= Kakuda Prefecture =

Former administrative division of Japan

Kakuda Prefecture (角田県), formerly Shiraishi Prefecture, was a prefecture in northern Iwaki Province and later southern Rikuzen Province. It was established in September 1869 (August Meiji 2) by the Meiji government. The jurisdiction corresponded to the current southern part of Miyagi Prefecture and Shinchi of Fukushima Prefecture.

== History ==
At the end of Boshin War, the territory of Sendai Domain was reduced from 620,000 koku to 280,000 koku on 5 February 1869 (24 December Meiji 2). In the following territorial reorganization, the Nanbu clan, which previously ruled Morioka Domain to the north, was relocated to the newly created Iwaki Province. Its new territory, Shiraishi Domain (白石藩), consisted of nine villages in the districts of Katta, Shibata, Igu and Watari.

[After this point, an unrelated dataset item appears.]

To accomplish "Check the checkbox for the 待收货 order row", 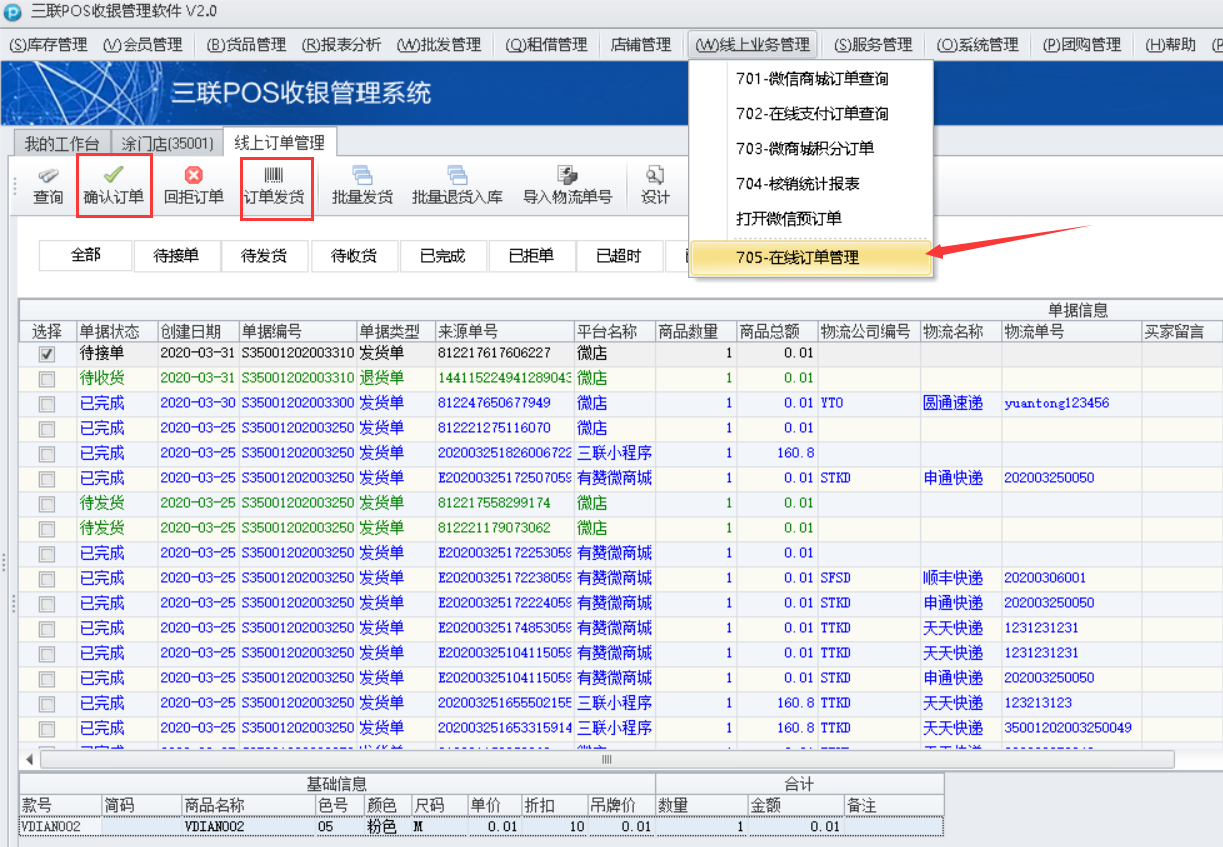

On September, the Nanbu clan was allowed to return to its former territory on the condition of a payment to the Meiji government. As a result, Shiraishi Domain came under the direct control of the government and became Shiraishi Prefecture. Three months later, the prefectural office was moved to Kakuda, and the prefecture was renamed to Kakuda Prefecture.

On 13 December 1871 (2 November Meiji 4), Kakuda Prefecture was abolished, and its territory was incorporated into Sendai Prefecture (currently Miyagi Prefecture).